Saved entries
_ _ _

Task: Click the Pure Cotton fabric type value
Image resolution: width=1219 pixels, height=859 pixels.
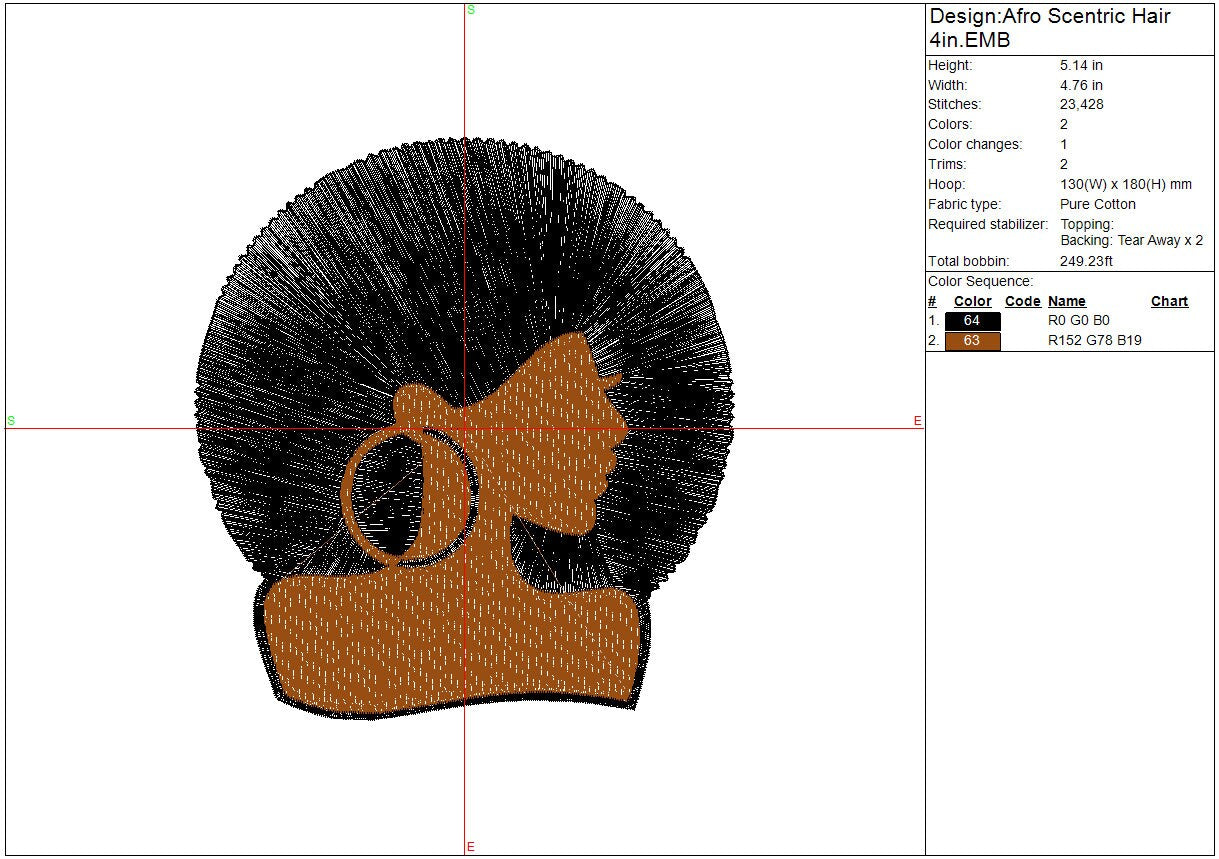Action: (1097, 204)
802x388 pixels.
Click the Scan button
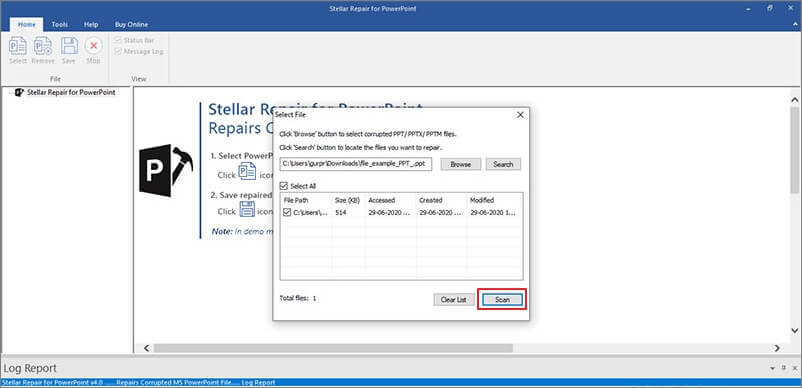[502, 300]
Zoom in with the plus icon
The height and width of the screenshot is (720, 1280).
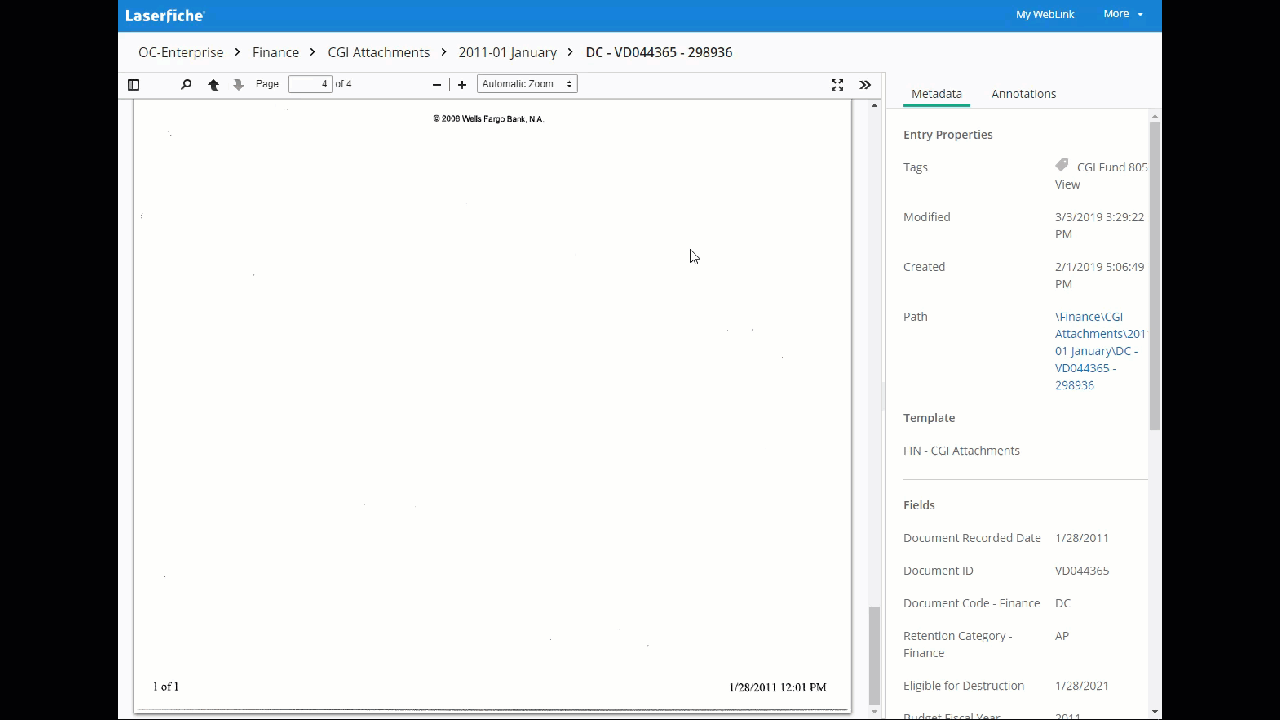pyautogui.click(x=462, y=85)
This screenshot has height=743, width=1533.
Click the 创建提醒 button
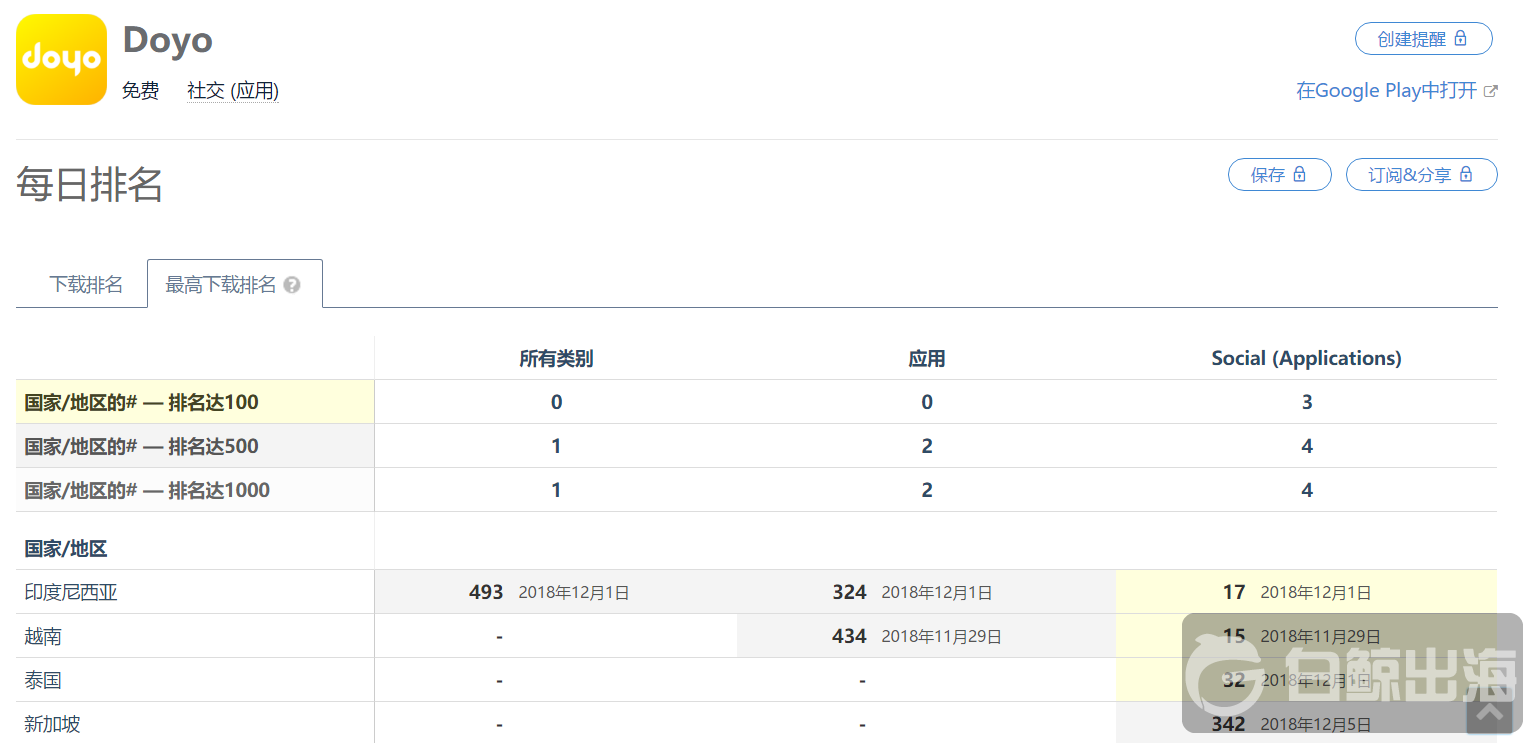(x=1423, y=39)
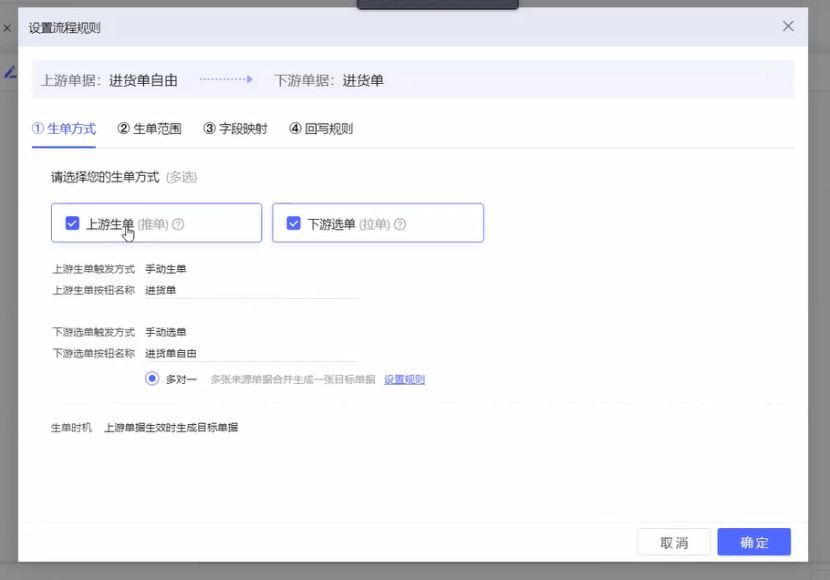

_ _ _

EXERCISE BRIEF:
An exact restatement is expected of the lines from the line containing "Zoom in with the plus icon" to the end of the data above, pictures excluded.

ANSWER:
Zoom in with the plus icon
The height and width of the screenshot is (720, 1280).
pyautogui.click(x=462, y=85)
This screenshot has height=743, width=1533.
Click the 创建提醒 button
(x=1423, y=39)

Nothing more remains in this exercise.